Appellant calls Rockaway hotel expansion plan "a stucco box with Hollywood prison guard turrets," but Coastal Commission denies appeal. See the conversation about this issue at our Comments link below.
(from Norina Tang's post on NextDoor.com's Rockaway Beach site; edited for clarity and space)
I am writing to provide an update on The Rock. Last October, I received a notice about a proposed development on The Rock (the hill between Fassler Avenue, Sea Bowl Lane, and Highway 1).
The proposal was for a mixed-use development consisting of two buildings with 20,000-plus square feet of commercial space and 63 condominium units (two to three bedrooms each). The notice mentioned a study session with the Pacifica Planning Commission on this topic in one week.
After receiving the notice, I put together a petition opposing this development. With the help and support of many Pacificans, we quickly gathered 75+ signatures on the petition. Many also attended the study session, resulting in a record turnout for such a meeting.

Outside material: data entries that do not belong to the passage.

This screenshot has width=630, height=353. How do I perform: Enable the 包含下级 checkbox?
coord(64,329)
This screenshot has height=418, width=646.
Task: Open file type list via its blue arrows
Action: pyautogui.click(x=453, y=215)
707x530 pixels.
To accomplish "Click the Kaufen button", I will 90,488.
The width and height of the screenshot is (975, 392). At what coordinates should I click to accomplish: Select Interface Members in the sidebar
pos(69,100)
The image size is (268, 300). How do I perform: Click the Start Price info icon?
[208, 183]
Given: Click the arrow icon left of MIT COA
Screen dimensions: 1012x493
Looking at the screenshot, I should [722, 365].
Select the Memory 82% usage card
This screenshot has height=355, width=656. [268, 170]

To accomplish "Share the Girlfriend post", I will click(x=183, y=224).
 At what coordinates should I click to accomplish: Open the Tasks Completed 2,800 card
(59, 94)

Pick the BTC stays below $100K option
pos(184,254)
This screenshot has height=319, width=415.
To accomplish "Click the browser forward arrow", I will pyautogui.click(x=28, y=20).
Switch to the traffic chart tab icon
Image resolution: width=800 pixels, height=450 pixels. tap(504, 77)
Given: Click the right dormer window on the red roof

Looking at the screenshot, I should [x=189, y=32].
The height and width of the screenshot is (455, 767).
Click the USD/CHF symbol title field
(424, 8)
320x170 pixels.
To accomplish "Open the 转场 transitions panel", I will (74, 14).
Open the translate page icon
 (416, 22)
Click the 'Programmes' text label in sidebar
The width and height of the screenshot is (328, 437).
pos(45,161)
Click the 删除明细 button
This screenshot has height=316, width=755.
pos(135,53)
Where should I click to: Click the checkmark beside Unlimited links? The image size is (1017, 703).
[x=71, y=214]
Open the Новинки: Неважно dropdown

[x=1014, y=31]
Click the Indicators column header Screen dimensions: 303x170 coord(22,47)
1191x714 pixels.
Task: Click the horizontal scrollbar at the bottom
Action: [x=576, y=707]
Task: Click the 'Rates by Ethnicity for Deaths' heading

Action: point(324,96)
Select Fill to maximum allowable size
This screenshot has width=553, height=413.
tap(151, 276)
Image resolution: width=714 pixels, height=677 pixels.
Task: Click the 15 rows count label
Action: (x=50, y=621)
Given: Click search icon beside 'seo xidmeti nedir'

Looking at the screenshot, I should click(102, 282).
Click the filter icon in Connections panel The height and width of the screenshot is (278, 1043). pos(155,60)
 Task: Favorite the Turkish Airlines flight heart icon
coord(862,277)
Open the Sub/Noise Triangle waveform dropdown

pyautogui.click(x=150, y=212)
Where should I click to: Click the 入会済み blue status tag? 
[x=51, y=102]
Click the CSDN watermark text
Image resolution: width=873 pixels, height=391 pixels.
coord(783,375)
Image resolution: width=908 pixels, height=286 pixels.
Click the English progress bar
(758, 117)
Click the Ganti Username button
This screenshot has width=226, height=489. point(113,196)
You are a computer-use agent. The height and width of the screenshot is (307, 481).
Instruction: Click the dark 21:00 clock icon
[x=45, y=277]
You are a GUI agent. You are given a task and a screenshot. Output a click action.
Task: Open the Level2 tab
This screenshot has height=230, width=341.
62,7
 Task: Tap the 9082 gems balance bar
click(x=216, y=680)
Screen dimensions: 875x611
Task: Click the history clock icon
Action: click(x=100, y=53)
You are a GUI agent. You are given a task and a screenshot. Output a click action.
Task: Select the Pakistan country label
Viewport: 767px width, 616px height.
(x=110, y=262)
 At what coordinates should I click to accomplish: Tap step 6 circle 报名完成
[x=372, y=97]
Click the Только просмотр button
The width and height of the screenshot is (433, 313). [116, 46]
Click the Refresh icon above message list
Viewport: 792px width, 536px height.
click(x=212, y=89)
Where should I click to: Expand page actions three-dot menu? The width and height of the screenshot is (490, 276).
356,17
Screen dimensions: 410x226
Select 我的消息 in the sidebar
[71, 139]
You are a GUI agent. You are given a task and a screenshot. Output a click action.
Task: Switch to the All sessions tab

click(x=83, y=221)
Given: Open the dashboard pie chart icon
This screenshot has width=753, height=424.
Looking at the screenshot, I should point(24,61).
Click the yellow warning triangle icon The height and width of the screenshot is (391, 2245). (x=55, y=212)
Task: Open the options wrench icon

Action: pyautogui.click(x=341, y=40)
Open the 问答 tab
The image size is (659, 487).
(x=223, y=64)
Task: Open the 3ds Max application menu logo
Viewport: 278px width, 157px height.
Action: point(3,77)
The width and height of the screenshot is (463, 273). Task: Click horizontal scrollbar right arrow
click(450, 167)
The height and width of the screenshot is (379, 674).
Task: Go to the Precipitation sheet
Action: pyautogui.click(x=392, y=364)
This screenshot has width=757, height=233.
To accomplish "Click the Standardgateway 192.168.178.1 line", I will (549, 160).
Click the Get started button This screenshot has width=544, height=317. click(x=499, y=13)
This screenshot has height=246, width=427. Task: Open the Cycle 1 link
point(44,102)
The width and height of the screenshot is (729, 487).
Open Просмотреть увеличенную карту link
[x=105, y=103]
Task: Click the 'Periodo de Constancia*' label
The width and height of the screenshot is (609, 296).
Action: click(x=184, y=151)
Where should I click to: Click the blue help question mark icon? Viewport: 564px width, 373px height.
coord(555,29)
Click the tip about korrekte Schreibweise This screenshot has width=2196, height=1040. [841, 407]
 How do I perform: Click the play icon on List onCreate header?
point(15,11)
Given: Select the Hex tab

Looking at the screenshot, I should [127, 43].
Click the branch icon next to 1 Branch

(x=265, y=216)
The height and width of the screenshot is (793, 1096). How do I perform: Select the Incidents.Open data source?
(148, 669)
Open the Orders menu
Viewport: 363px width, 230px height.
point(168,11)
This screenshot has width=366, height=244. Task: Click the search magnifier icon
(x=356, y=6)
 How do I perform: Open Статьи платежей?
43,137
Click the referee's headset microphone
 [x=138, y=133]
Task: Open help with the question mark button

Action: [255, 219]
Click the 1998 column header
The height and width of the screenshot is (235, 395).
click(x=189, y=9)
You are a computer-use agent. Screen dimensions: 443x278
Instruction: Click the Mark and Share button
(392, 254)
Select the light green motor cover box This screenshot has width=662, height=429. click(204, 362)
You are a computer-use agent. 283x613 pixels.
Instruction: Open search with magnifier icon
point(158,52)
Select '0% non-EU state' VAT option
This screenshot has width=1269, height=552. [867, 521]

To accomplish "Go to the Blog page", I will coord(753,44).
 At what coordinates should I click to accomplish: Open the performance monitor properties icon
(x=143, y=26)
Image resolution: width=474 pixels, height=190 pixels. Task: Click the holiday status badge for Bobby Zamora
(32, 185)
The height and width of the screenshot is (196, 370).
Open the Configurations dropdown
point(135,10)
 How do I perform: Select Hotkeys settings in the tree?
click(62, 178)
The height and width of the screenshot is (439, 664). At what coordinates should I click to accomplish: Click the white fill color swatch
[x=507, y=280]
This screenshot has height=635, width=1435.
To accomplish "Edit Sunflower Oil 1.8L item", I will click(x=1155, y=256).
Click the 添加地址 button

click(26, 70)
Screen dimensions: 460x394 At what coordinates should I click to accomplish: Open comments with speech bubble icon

Since then, Todd Bray has spoken to the owner/developer Guru Thalapeneni, and I have spoken to our State Assemblyman Kevin Mullin and Pacifica Mayor Mary Ann Nihart. I am happy to report that for now it appears that Guru is dropping his proposed development and that no future proposals are on the table.
We are safe for the time being! Yippee! Thank you all for your help and support on this matter, which will undoubtedly help preserve the beauty and quality of life we all enjoy here in Pacifica. I will keep you posted about any future proposed development of The Rock. If another unsuitable proposal is on the table, I hope I can count on you again for your support in opposition to it.
(Posted by John Maybury, Pacifica Riptide, Pacifica, California)
Just as the highway-widening debate heats up, an out-of-town
developer proposes to build a nine-story colossus on top of The Rock at
Highway 1 and Fassler. The architect's renderings look like San Quentin or Alcatraz.
The property owner (applicant) is Guru Thalapeneni, 1920
Glenbrook Road, Glenbrook, NV 89413. He apparently also has or had an address
in Woodside, California. He is the founder, president, and CEO of
Remoba, a mobile technology company, with almost 3,000 Google entries.
You could look him up.
The City of Pacifica Planning Commission met in a public Study Session on October 21 to look at this
controversial proposal. Inexplicably, the city had ham-fistedly posted a confusing and misleading notice on its website about the Study Session. The headline for that date said the regular commission meeting was cancelled. Nevertheless, dozens of citizens found their way to the unfriendly confines of Council Chambers to hear the Planning Commission's concerns about the proposal.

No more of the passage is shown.